There’s been a lot of talk in the past few months about zero-trust networking and security. Zero-trust is a loaded term that screams marketing hype and makes networking and security professionals bristle at the idea of something so simplistic being the solution to all their problems regarding access and trust. How can you look at what zero trust offers and make it work for you?

Making Zero Trust Work

The critical step in operationalizing zero-trust is making it work for you. Yes, it does sound like some Zen philosophy on the surface. However, the key message is that you need to bend zero-trust to what you need to accomplish rather than just hoping that the magic box you bought from the vendor does everything it’s supposed to do.

You need to have a concrete use case for zero-trust in your network. You can’t just wave your hand in the air and hope that whatever it does is what you need. This is one of the biggest fallacies in vendor-driven product installations. You would never show up at a car lot and say, ‘Give me one of those things over there. I’m sure whatever it’s best at is exactly what I need.’ 

When you go car shopping, you have specific features in mind and goals to accomplish. Do you need passenger capacity? Cargo hauling capabilities? Do you want something that goes super fast and lets you feel the wind in your hair?

One of the companies that does a great job of defining the zero trust model use cases well is Illumio. During Tech Field Day 22, they showed off several very specific use cases. The theme was around Masterpiece Theater-style vignettes, which was hilarious and memorable for sure. This video might have been my favorite of the bunch:

This example use case is how you would make the case to your engineering teams. Here’s the cool stuff we can do specifically with this new tool. Here are the problems we can solve. That’s the easy part. The hard part is taking it to management. Why? Because you’re going to deal with two problems right away: money and potential for disruption. Management doesn’t like spending money unless they have to. Resource investment only makes sense to them with a payoff, either in increased productivity or more customers. The other problem feeds directly into increased productivity. If you disrupt what’s going on right now for something new, they’re going to be hesitant to implement it.
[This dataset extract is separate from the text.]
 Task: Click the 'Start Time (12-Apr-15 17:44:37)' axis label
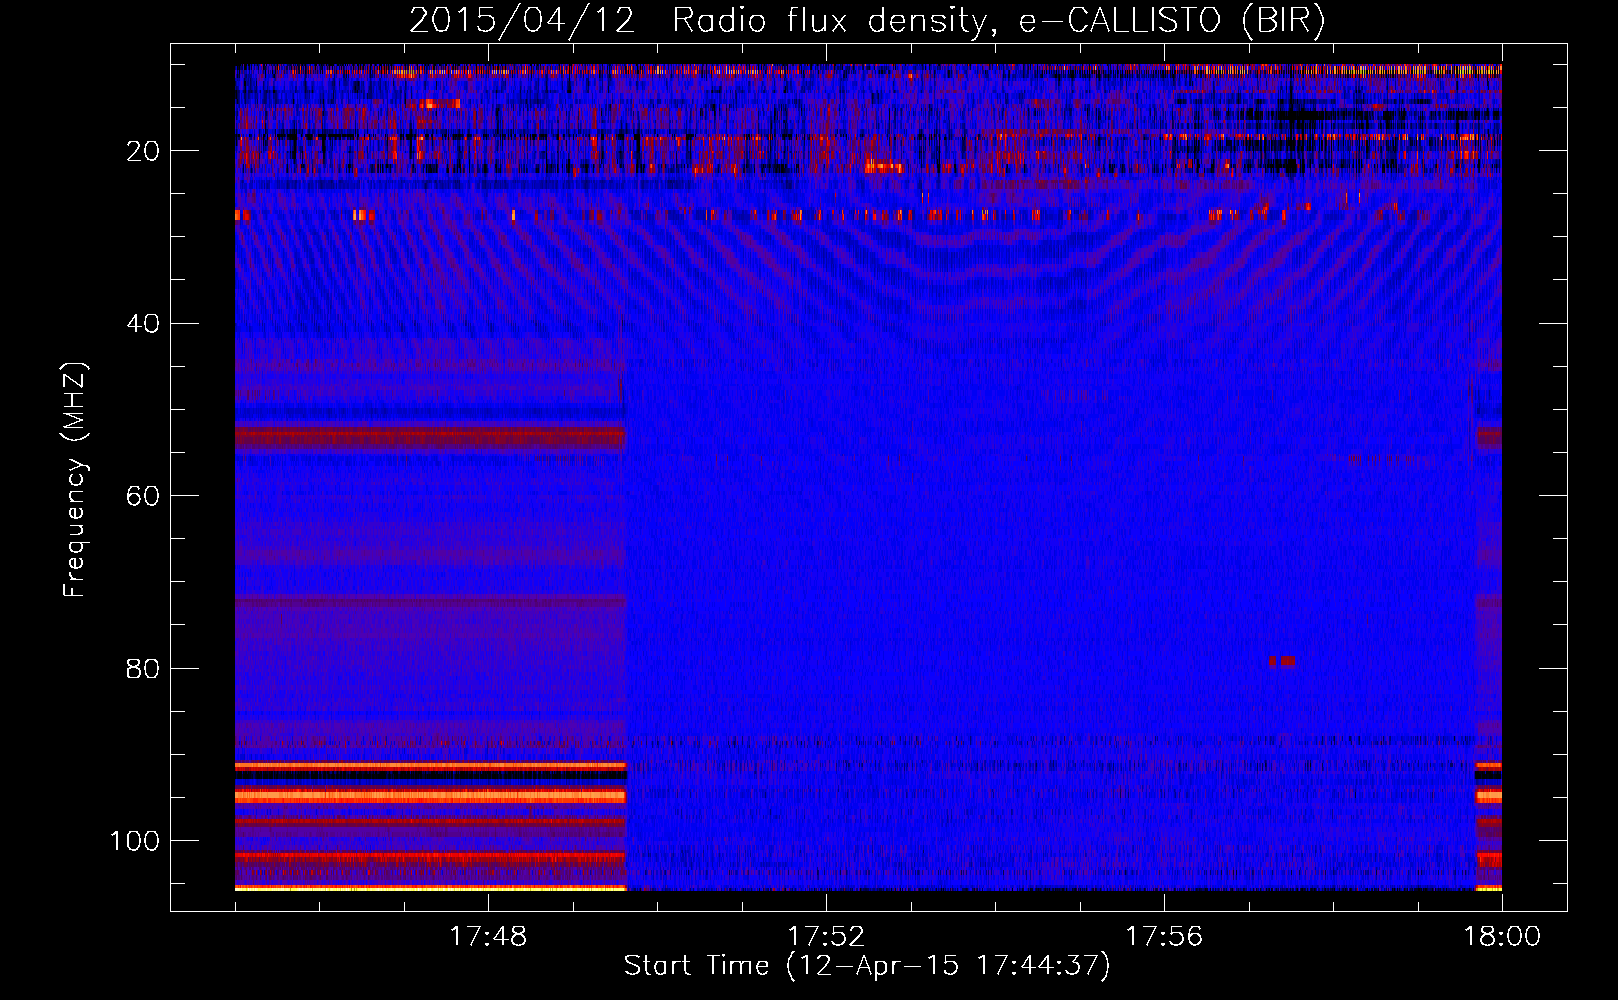pyautogui.click(x=867, y=965)
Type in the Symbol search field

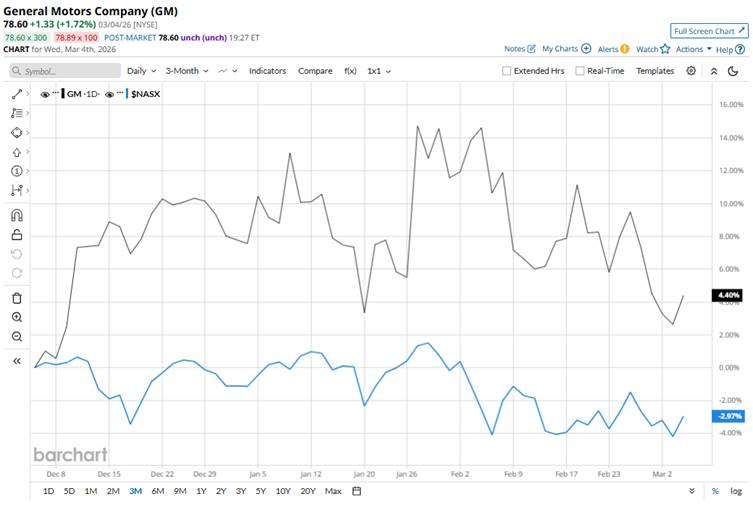coord(66,71)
It’s almost better to sell your zero-trust deployment on the idea that you’re not just solving problems that are occurring today but also to set up that you can better anticipate issues that might come up tomorrow or in the near future. Investment is all about playing a long game. If you can convince your management team that they’re looking into the future to solve problems, you’re going to hook them and hopefully get the sign off you need to make this project work.

Easing Into Zero-Trust

Now that you have your sign off, you need to make a plan for getting this fancy new zero-trust deployment implemented. What’s your gameplay? If you said that you’re going to roll it out in a massive deployment to the entire company and get everyone on board with the new security paradigm all at once, you should start updating your resume right now. You might want to leave that last part out when you do. Huge massive cutover-style rollouts aren’t going to work here.

You need a phased approach to get zero-trust working the way you want. You need to identify your problem areas and make sure that you address them in a way that fixes their issues without breaking other things. If you aim small for your deployment, you’ll miss small, with hiccups in the rollout. It’s better to triage one or two applications or departments slowly than it would be to roll everything back at the eleventh hour during your big cutover because you hit a showstopper of a bug that you don’t have time to fix adequately. You need to do the small work first and figure out the best workflow to make it happen quickly with the right info.

One of the big things you can do to help with this is picking a solution that offers you the chance to map out your applications and security needs before you flip the switch to make it all live. Thankfully, Illumio has you covered there as well. They can build a real-time dependency map to show you what your applications are doing and their requirements. That way, when you develop your zero-trust policies and implement them, you can be assured that everything will work correctly from the software side. Reducing the number of bugs you need to troubleshoot during a phased rollout helps you focus on the user experience and ensure that it is seamless. Fewer user complaints mean fewer management meetings to justify your decision to implement this new tool.

Catching Exceptions Down the Road

Once you’ve got this new system in place and you’re phasing it in for more and more users, you need to start paying close attention to the data that you’re getting back in the system. Projects like this are a great way to surface issues that you didn’t know were present before or even cause situations to occur that you hadn’t anticipated.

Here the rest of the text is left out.